3. Upon examination of the whole record, it cannot be said that the Board disregarded the ruling of the Circuit Court of Appeals that the Board should consider testimony of employees to the effect that they voluntarily organized and joined the plant union, and that the union’s affairs were uninfluenced by the employer. Pp. 222-231.
4. Discriminatory treatment by the Board is not established by the fact that evidence as to the effect of violence by an outside union on the formation of the plant union was limited to events within six months of the formation of the plant union, whereas evidence of coercion by the employer in the formation of the plant union was admitted though related to a period two years prior to the formation of the plant union. Pp. 231-232.
5. The Board was not bound on the second hearing to admit evidence of the complaining union’s misconduct, inasmuch as there already was evidence in the record to apprise the Board of alleged misconduct by the complaining union if, on that score, the Board chose not to entertain charges of unfair labor practices against the employer. Labor Board v. Indiana & Michigan Electric Co., 318 U.S. 9, distinguished. Pp. 233-236.
6. The power of the Circuit Court of Appeals under § 10(e) to require the Board to take additional evidence cannot be employed to enlarge the statutory scope of judicial review. Pp. 234-235.
7. The Board’s denial of the employer’s application for the designation of a new examiner for the hearing on the remand was not improper. Pp. 236-237.
8. The Circuit Court of Appeals not having considered the question of the sufficiency of the evidence to sustain the findings on which the order of the Board was based, the case is remanded to that court for determination of this issue.

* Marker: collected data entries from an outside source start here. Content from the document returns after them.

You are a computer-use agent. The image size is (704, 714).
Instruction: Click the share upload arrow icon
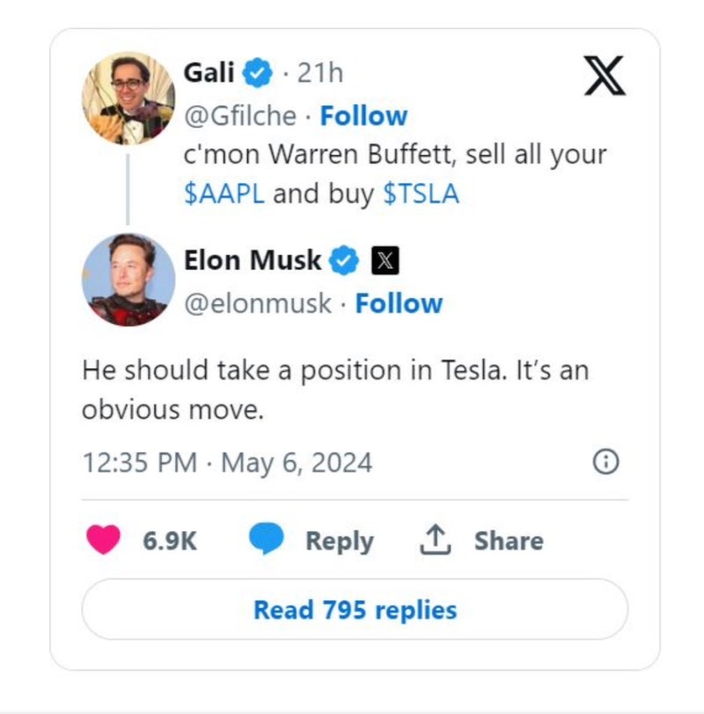[x=435, y=540]
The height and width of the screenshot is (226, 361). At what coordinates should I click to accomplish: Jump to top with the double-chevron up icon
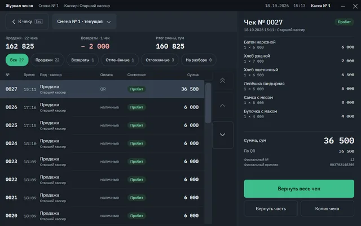222,80
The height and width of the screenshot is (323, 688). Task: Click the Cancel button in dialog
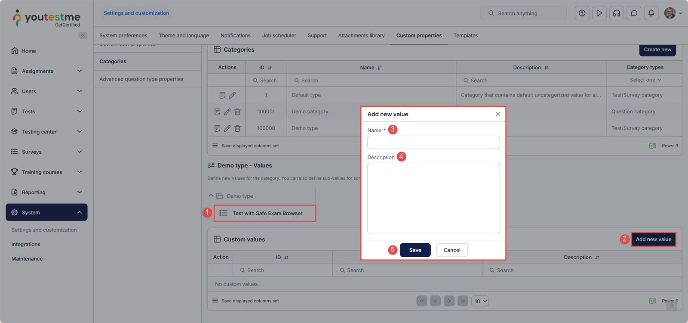pos(452,250)
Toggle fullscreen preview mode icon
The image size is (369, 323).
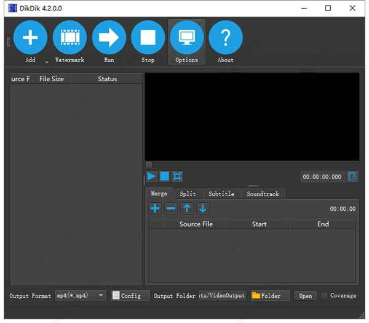[x=177, y=176]
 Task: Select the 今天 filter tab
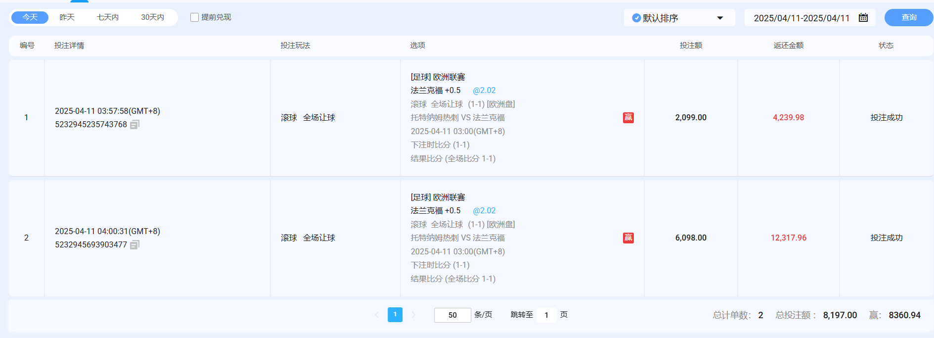(x=30, y=17)
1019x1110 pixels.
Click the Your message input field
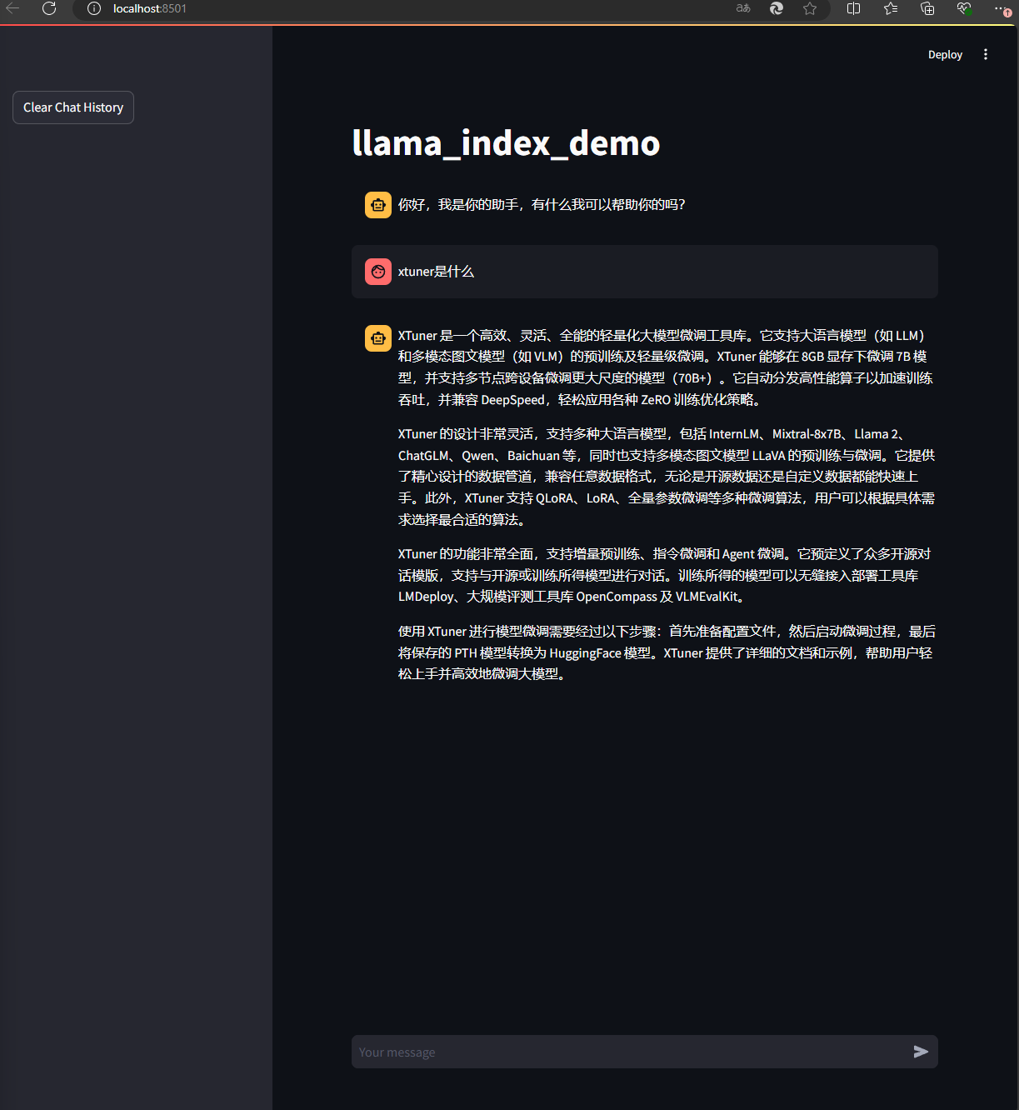[x=583, y=1052]
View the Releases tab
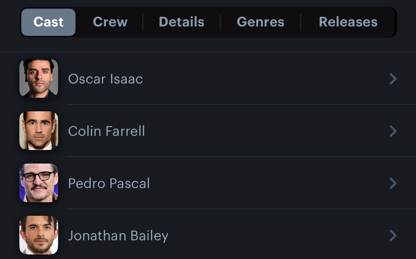416x259 pixels. (x=348, y=22)
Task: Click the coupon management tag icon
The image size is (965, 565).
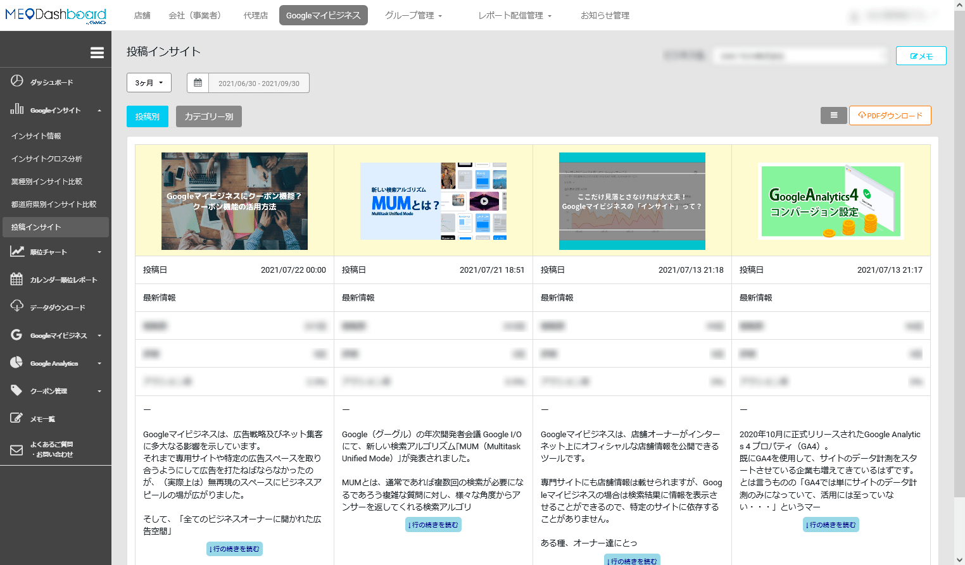Action: point(17,390)
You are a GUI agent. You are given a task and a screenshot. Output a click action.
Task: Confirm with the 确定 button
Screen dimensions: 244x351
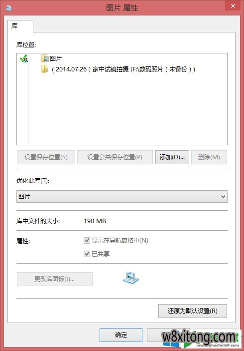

Pp. 237-238.
151 F.2d 854, reversed.
A cease and desist order of the National Labor Relations Board, 21 N.L.R.B. 164, against an employer was denied enforcement by the Circuit Court of Appeals, which remanded the case to the Board. 123 F.2d 215. A second order of the Board, issued after a further hearing, 50 N.L.R.B. 241, was also denied enforcement. 151 F.2d 854. On petitions of the Board and the complaining union, this Court granted certiorari. 327 U.S. 775. Reversed and remanded, p. 238.